** Brief **
In how many lines of the listing below does "product" appear? Reply with the number only.
━━━━━ Data provided
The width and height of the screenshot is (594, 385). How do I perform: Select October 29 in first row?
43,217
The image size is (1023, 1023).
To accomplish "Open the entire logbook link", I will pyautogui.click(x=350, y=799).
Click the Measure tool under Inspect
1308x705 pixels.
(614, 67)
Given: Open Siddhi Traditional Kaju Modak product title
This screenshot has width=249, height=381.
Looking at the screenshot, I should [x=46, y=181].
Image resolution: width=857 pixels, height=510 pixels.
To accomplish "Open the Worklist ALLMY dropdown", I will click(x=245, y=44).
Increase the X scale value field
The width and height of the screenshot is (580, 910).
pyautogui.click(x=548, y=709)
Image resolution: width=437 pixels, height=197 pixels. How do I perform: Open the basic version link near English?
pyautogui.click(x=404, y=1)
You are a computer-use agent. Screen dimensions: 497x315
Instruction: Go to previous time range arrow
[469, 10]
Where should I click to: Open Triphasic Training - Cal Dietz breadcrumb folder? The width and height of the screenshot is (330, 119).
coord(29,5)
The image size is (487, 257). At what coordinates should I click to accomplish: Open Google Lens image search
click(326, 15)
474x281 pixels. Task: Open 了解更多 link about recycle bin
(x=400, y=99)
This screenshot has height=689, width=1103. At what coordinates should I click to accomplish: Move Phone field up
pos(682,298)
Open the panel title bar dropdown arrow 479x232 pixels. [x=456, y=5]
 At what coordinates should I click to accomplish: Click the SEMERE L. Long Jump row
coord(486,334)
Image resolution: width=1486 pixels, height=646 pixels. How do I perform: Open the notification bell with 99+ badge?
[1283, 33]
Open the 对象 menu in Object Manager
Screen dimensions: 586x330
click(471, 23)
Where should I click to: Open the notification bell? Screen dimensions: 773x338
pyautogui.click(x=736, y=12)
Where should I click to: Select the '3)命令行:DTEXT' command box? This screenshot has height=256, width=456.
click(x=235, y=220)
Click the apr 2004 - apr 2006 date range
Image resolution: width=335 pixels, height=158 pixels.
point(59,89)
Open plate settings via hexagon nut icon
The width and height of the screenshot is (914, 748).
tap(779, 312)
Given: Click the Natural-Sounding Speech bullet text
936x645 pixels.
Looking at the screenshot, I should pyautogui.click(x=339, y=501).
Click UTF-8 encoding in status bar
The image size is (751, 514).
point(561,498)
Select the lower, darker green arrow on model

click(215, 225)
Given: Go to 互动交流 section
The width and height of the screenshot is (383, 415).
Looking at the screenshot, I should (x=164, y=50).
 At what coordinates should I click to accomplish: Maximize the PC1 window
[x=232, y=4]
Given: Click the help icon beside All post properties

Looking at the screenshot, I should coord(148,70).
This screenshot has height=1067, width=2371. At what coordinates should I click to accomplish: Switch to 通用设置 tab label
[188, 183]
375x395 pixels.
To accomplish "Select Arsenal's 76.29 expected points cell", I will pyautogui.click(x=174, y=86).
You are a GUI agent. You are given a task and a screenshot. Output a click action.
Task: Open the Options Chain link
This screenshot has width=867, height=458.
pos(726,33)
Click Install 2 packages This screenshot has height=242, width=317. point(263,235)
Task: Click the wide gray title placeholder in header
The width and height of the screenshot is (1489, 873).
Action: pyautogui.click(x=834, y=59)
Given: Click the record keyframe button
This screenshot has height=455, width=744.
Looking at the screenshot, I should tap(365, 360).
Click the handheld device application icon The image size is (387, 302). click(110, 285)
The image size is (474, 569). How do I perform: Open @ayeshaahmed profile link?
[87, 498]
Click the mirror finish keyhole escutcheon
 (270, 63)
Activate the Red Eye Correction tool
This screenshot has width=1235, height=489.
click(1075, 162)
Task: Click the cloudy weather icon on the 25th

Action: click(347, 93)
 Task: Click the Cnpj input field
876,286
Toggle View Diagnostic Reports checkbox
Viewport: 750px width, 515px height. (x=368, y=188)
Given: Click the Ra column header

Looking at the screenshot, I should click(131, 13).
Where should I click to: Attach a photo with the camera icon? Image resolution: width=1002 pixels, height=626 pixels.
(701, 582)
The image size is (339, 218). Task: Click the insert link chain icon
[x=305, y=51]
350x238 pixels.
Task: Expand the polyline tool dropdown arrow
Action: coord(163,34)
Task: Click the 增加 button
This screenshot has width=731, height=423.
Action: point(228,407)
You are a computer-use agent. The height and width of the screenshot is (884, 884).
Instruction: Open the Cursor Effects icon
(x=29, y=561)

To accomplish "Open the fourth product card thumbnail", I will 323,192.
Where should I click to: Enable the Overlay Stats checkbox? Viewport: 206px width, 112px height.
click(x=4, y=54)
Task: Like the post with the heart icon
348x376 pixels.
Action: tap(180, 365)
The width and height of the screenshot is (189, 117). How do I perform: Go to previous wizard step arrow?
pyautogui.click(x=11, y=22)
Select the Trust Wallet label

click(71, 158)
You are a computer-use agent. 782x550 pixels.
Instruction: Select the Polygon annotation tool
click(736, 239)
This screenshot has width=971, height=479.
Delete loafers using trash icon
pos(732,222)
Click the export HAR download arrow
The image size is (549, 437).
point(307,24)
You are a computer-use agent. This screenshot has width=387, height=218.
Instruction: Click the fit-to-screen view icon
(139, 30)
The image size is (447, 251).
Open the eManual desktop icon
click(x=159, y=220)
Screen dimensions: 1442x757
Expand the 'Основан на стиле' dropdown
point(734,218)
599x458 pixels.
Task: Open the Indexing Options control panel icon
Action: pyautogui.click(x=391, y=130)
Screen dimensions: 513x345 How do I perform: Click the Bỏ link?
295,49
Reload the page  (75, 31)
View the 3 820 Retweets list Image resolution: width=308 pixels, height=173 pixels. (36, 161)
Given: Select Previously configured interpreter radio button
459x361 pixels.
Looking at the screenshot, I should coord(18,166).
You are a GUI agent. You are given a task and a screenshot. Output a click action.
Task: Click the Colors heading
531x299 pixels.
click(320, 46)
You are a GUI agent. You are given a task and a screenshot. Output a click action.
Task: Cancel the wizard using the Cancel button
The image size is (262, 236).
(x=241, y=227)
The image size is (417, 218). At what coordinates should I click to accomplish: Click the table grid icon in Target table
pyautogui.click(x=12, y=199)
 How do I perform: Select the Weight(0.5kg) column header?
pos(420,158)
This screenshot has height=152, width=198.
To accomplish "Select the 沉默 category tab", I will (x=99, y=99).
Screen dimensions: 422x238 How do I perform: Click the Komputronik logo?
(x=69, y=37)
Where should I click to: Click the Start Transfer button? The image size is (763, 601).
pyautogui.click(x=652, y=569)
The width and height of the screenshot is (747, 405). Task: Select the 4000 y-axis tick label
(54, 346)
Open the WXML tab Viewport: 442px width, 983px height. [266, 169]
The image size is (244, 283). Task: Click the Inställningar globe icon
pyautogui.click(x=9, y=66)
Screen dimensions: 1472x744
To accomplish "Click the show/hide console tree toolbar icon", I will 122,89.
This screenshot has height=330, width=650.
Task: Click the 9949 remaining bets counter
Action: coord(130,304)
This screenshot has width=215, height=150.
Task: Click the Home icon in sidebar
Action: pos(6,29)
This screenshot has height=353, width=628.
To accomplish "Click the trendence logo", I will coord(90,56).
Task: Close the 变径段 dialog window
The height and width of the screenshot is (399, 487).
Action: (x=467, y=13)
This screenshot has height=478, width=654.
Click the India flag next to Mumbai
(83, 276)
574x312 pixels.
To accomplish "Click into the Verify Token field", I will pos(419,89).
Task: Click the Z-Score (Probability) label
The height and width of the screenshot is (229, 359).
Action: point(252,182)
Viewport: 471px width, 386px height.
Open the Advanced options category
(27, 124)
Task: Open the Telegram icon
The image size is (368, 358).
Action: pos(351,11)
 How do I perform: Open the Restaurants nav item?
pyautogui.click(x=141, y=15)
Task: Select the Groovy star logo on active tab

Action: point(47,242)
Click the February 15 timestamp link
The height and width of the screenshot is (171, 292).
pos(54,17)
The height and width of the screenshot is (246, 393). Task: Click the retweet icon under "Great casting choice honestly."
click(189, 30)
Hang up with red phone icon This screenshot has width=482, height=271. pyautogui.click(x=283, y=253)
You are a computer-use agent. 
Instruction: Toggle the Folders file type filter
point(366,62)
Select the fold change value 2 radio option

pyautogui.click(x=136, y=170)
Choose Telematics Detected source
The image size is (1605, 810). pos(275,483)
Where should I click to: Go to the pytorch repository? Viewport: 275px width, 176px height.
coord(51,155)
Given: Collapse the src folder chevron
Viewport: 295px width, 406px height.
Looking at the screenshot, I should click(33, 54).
━━━━━━━━━━
** Finished task **
2